Y se dirigen a la cocina. Una cocina en la que destaca el relieve de todos los cacharros amontonados en el bañal y sin fregar, el suelo pegajoso, y unas cuatro o cinco bolsas de basura descansando libremente en una esquina muerta.

– Hoy le tocaba fregar a Carlos. ¿Conoces a Carlos?

– Si, en la última fiesta me lo presentaste.

– ¡Ah! Si, claro. Pues eso, el tío se tenía que pirar a toda hostia para clase, y se ha dejado todo esto acumulado para cuando vuelva. La consiguiente putada, es que  ahora tengo que hacer una inmersión manual en el fregadero para buscar la cafetera y un par de tazas, que no queda ninguna limpia.

Pedro hunde su mano y antebrazo derechos entre la montaña de platos, sartenes, ollas y demás utensilios de cocina, hasta que va descubriendo los ansiados tesoros: una taza, otra taza, una cucharilla y, ¡por fin!, la cafetera, sucia y, como era más que previsible, sin desmontar.

– Voy al baño a fregar esto, que aquí no hay dios que se desenvuelva.

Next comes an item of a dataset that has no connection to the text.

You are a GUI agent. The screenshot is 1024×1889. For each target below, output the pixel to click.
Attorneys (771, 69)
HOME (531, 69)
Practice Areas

Fernando sigue recorriendo con su hambrienta mirada toda la estancia. Ese anárquico desorden tiene mucho encanto para él, para una persona acostumbrada hasta a que le planchen los calcetines… ¡Cómo le apetecería vivir lejos de la impuesta compañía de sus padres!

– ¡Pedro!

– ¿Sí?

– ¿Te ayudo con algo?

– No, no hace falta… Bueno, sí, ya que te ofreces tráeme un rodillo para secar esto, anda. Están en el cajón del platero, en el de la derecha.

Abrió el mencionado cajón, pero allí dentro sólo pudo encontrar dos barajas, un libro de recetas “forrado” con todo tipo de manchas de distintas variedades de grasa, y unas tijeras de quirófano.

– ¡Aquí no están! ¿Miro en otro sitio?

– ¡No, no hace falta! Seguro que están todos en el cubo de la ropa sucia; hace ya casi tres semanas que no se pone una lavadora en esta casa. Joder, llevamos un descontrol…¡Déjalo, anda, que los seco con una toalla!

Fernando esboza una sonrisa cuando Pedro aparece en la cocina, con una toalla blanca entre sus manos, secando una de las piezas de la cafetera. Al finalizar el proceso de secado, los dos se dan cuenta de que la toalla ha adquirido un ligero tono marrón. No pueden evitar reírse a carcajada limpia. Empezaban, de alguna manera, a entenderse.

– Voy a resumirte un poco la historia, que se me está yendo un poco la olla. Para mí, ese día es muy trascendente. Ahí comenzó mi particular salto al vacío, en el que aún estoy… sin comerlo ni beberlo.

Ahora estaban sentados a la mesa de la cocina, el uno frente al otro, mirándose a los ojos al hablar, siendo inconscientes de que comenzaba a surgir un aura de complicidad entre ellos.